Andrei Kirilenko, Director of the Centre for Global Finance and Technology, Imperial College Business School

Since the global financial crisis of 2008 there has been some serious soul searching within the world of financial academia because barely anyone sounded the alarm. There was an enormous looming crisis but how many academics came out and said this was about to happen? About two. In the wake of the worst recession on record, academics are thinking differently about the market and so too are the finance industry and its regulators.

Policy makers have flooded financial markets with liquidity so institutions could survive and have brought interest rates down to zero or even negative levels in some cases. It has helped the industry to survive but now everyone is trying to figure out how to make money in a market increasingly beset with evermore costly regulation.

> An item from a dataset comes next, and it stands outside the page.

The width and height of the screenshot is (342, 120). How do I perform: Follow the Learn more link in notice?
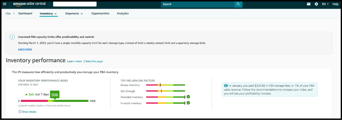[x=25, y=49]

Financial chief executives considering what to do are increasingly looking to cut costs and increase efficiencies through further technological innovation. It is necessary in an industry where costs can remain stubbornly constant. A recent study shows that the cost of creating and maintaining one dollar of an intermediated financial asset over 130 years is consistently about two cents. We know the financial services sector is a consummate user of various types of computer and telecommunications technology and we know the sector attracts high calibre people - so why is this cost not coming down? Perhaps because the public is getting more benefits per unit cost from the financial services industry than before, but neither the public nor the academics think so.

For profitability to improve there needs to be a fundamental change within technology and automation within financial services. A paradigm shift akin to the evolution of the scanner which allowed visual images of documents to be shared costlessly across a network. And it is coming – crypotechnologies is a major IT innovation and catalyst for change and the finance industry has taken note.

Crypotechnologies – or distributed consensus ledgers known as 'blockchains' - can improve the efficiency of the whole system and processes around transactions while reducing costs. It is easy to use, very open and there are no licences or entry barriers. A number of very large industry players have entered into this space and there are a host of research and development consortia, accelerators, and venture capitalists looking to invest in a development which is at the intersection of technology, communications and the financial services.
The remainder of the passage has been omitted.